EXERCISE REQUIREMENTS: Count the lines in the records below that contain the string "size", with case counting. Reply with the number only.

########

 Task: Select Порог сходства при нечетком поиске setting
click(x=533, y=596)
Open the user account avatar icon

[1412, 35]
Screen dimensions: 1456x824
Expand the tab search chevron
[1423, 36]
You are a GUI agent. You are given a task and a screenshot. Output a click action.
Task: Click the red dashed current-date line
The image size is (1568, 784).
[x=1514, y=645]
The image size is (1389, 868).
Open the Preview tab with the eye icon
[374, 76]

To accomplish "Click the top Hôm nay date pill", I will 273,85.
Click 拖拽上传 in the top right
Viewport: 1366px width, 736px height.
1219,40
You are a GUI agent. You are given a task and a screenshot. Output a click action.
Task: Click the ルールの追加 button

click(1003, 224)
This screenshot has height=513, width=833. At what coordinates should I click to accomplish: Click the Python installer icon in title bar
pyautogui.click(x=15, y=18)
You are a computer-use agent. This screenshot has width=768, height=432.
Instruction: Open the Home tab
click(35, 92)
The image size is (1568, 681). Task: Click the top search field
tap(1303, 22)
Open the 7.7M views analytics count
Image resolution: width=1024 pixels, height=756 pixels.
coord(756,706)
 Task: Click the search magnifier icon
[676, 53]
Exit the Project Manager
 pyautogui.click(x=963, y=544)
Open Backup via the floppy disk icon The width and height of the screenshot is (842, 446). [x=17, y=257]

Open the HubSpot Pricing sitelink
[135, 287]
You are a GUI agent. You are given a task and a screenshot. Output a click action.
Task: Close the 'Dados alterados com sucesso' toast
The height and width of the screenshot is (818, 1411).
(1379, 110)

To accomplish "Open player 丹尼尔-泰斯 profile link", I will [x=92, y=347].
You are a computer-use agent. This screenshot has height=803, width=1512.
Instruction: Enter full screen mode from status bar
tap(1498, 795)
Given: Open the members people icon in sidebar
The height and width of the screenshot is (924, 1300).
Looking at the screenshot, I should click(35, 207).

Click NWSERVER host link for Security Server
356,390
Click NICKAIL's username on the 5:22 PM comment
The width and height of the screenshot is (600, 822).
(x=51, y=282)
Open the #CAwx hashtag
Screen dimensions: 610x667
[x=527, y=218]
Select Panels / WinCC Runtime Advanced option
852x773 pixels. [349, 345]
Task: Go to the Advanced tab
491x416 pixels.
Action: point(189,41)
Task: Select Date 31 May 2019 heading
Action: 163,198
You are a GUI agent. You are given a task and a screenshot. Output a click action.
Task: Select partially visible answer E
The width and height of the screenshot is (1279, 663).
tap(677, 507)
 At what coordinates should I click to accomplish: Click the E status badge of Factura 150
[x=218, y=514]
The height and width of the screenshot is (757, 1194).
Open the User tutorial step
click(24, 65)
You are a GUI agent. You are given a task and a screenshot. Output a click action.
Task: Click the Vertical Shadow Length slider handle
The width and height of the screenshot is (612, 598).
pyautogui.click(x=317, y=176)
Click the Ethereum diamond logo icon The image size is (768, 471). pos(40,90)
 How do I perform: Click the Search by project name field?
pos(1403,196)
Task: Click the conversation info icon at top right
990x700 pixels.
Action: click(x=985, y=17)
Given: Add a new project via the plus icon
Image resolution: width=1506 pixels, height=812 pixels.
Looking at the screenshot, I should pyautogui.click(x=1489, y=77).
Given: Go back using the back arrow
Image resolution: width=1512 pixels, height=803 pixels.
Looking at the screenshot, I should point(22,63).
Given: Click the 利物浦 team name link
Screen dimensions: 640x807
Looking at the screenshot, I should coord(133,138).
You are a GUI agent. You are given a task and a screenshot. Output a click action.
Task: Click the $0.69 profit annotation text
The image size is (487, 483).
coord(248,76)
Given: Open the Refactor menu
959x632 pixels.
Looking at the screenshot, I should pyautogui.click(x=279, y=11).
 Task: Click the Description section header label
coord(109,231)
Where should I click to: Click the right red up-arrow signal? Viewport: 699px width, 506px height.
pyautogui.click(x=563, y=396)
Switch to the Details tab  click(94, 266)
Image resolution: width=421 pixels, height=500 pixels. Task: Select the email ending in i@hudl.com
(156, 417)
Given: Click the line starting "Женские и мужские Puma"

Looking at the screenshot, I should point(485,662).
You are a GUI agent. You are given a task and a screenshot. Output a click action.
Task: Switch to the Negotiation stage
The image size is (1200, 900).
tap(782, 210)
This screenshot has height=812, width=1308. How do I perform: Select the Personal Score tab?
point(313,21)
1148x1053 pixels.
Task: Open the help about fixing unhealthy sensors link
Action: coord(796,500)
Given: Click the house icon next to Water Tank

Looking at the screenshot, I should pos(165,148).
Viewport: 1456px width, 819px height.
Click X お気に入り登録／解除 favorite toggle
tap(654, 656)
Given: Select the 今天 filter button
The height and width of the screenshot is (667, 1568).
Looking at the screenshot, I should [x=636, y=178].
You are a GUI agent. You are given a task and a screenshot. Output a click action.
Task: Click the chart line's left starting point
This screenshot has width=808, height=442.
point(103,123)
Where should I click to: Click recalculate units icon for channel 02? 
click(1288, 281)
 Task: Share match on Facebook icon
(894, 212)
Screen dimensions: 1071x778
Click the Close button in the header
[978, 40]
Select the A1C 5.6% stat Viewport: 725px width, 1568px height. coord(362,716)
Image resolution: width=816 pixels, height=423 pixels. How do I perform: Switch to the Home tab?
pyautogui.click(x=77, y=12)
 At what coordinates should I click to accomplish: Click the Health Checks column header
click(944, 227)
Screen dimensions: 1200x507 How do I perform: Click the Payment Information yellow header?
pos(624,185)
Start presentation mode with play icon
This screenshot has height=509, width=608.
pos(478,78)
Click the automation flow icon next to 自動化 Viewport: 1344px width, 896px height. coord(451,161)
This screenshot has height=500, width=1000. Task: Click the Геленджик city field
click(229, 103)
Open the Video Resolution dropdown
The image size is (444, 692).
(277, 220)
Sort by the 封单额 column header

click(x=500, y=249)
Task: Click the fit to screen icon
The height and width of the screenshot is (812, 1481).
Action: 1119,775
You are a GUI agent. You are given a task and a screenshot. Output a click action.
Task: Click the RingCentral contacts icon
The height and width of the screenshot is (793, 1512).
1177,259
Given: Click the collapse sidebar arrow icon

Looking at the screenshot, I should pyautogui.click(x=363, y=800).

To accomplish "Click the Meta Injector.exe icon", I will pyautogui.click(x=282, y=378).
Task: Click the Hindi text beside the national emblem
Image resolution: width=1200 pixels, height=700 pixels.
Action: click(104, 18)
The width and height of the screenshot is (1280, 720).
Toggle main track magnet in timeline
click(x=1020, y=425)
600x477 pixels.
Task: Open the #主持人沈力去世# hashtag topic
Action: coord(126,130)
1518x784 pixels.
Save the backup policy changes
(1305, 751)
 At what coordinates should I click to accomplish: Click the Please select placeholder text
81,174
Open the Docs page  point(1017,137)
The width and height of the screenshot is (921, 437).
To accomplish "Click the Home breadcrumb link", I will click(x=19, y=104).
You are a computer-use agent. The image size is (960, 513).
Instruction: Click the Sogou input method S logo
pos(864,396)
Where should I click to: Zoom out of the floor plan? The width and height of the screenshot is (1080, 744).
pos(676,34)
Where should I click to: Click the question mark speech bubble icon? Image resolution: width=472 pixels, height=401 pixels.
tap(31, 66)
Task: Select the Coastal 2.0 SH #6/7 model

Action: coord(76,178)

########

TASK RESULT: 8